I went with her to Brisbane one weekend. We visited James’ grandson who was in hospital there recovering from an accident. We were talking away over coffee, or rather she was talking and I was listening. A woman came into the kitchen to make some coffee for herself. She held on listening to us and finally asked “what language are you speaking?” On hearing that it was Punjabi, her face lit up and she described how she had lived with a Sikh family for a while in Punjab and how they had wanted her to marry their older son. She however declined and went on to spend six months in India traveling from Leh, Ladakh to Srinagar to down south. She recalled how a holy man in Varanasi and later a policeman in Nepal had attempted to seduce her, interpreting her interest as availability. After all here was a singe white woman traveling alone and everyone knew they had few scruples regarding sex.

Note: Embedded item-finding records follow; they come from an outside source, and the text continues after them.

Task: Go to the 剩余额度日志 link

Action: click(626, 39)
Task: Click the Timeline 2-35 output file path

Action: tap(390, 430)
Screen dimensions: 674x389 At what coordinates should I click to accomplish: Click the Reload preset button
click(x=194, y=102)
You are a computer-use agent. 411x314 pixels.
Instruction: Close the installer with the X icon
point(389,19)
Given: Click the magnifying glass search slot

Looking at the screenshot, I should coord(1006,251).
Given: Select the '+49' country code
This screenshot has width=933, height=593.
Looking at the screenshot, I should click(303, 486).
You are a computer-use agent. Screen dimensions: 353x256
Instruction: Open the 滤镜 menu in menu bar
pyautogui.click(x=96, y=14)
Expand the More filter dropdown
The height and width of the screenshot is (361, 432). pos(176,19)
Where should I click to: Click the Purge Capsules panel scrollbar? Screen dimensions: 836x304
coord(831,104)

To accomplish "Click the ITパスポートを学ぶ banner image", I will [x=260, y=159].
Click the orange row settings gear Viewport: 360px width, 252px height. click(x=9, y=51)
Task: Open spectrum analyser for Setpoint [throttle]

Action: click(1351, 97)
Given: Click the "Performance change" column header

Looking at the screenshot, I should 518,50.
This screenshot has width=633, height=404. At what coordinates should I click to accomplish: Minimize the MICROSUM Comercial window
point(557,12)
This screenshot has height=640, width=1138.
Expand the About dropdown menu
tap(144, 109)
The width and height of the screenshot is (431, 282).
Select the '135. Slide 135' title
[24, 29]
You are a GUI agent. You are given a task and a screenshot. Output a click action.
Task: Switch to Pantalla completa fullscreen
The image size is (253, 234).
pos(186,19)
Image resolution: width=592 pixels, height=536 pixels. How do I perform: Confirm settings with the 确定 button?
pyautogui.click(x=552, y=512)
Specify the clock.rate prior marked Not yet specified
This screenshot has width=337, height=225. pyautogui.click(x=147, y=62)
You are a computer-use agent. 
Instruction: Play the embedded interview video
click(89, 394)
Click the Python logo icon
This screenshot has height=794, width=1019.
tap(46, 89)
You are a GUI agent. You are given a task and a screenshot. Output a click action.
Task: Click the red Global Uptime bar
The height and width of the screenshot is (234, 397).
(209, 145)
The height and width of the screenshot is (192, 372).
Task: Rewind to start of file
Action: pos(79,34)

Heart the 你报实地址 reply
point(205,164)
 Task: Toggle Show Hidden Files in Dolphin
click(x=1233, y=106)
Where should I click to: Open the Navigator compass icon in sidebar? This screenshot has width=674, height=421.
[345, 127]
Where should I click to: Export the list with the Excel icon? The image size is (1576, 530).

However, Elaine disappointed them and later went on to Japan where she married a Japanese for a year after which she returned to Australia to give birth to her son. She still retained the desire to return to India explaining how she had felt at home there, almost as if she had been an Indian in her last birth. She was delighted at meeting us and it was with some effort that we finally bid adieu and went to say our goodbyes to James’ grandson. On the way back, I spotted Elaine in a room and went inside. Her son, a boy who looked completely Japanese lay there with tubes running in and out of his nose, chest, arms and urethra. He had cerebral palsy at birth and spent a large part of his life in and out of hospitals battling infections. This time he had been here for two months and was none the better, his chest heaving fighting to take in enough oxygen for survival. Each breath was an effort.

Elaine spent most of her time at his bedside, an independent western woman who had spent her time in Osho’s ashrams and had her share of men in her life in the elusive search for love or if not that fleeting tenderness. Yet I admired her for having lived life on her terms, maybe lonely at the end but weren’t we all? Even with our families and relatives, all alone in the end.